▸ **ABOUT THIS TASK**: Reproduce the entries exactly, but keep the pictures out of the copy.

··· MATERIAL FOR THE TASK ···

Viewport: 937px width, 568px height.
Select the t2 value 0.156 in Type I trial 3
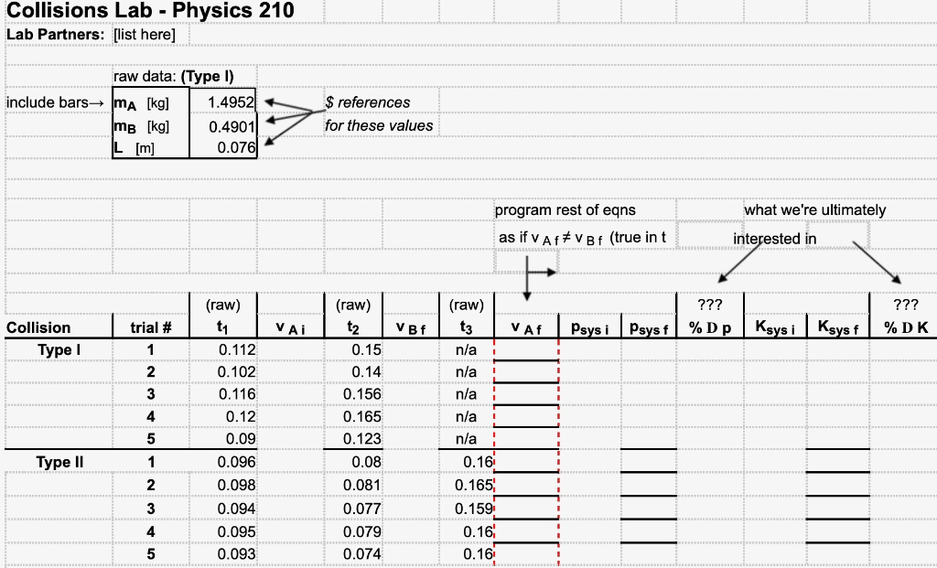[x=362, y=393]
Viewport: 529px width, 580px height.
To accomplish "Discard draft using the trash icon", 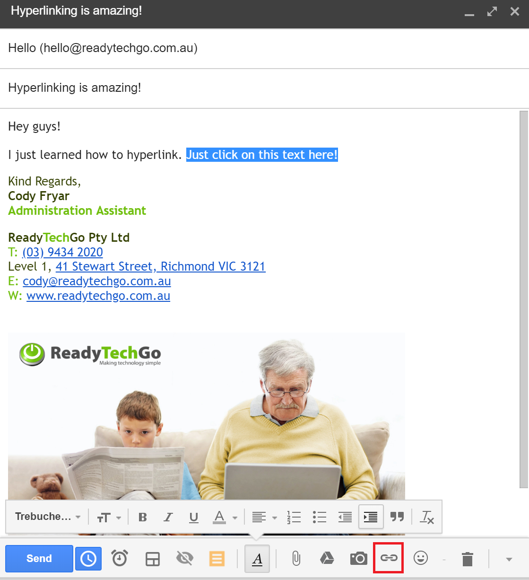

···

▸ **TASK SOLUTION**:
Viewport: 937px width, 568px height.
Select the t2 value 0.156 in Type I trial 3
[x=362, y=393]
Viewport: 529px width, 580px height.
To accomplish "Discard draft using the trash icon", 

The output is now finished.